[Opening SOURCE MATERIAL section]

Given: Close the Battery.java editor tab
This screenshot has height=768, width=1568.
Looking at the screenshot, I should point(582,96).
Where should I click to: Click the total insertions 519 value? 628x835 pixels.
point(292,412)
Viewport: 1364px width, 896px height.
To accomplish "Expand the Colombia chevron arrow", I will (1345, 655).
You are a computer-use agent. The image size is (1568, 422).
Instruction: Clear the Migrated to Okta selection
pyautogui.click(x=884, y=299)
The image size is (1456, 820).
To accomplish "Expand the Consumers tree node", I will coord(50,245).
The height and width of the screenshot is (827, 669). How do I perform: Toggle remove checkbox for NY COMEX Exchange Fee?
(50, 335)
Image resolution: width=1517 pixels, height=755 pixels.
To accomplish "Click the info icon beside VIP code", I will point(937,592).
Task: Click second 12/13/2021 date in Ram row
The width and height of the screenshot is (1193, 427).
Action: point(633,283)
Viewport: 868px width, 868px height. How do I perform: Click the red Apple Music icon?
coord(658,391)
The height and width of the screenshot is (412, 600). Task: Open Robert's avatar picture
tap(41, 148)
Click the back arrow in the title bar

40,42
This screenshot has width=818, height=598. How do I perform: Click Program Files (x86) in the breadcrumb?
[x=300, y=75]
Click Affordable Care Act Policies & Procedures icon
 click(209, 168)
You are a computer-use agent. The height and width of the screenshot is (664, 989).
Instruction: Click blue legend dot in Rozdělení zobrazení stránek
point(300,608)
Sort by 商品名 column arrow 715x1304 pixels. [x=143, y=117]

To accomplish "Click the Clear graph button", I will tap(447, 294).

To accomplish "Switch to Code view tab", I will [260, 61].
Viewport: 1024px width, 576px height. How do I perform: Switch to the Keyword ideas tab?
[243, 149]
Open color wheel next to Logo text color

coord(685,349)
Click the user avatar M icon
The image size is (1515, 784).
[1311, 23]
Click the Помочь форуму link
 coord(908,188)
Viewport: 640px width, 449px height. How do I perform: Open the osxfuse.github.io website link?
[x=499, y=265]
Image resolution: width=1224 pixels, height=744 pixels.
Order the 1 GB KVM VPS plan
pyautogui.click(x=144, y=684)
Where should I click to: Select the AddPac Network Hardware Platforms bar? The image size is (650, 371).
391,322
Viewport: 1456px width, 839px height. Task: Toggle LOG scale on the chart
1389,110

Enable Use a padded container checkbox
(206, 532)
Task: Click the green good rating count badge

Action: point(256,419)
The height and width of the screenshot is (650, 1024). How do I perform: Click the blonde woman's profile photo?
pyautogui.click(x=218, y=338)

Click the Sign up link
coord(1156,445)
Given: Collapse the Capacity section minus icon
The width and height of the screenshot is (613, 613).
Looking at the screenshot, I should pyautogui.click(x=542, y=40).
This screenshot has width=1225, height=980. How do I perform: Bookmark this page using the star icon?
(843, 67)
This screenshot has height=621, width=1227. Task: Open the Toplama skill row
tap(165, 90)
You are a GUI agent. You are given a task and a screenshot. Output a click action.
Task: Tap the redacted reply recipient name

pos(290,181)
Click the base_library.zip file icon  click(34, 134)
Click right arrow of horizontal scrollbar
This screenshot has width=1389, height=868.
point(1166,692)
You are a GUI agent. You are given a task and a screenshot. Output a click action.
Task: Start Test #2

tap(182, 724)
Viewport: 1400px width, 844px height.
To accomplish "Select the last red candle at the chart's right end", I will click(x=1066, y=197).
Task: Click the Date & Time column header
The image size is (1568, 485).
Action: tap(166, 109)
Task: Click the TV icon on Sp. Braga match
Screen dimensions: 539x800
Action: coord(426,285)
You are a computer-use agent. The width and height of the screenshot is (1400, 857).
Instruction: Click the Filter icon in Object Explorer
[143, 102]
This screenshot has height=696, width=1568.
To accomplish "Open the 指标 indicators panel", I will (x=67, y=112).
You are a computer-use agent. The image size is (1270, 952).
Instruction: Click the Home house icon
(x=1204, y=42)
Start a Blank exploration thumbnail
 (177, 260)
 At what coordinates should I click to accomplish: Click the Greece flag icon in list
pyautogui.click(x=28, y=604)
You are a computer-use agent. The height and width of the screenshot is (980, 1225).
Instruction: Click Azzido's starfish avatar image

[Closing SOURCE MATERIAL section]

PROBLEM: Count the lines above that include the word "computer". Reply with that number alone.

TASK OUTPUT: 5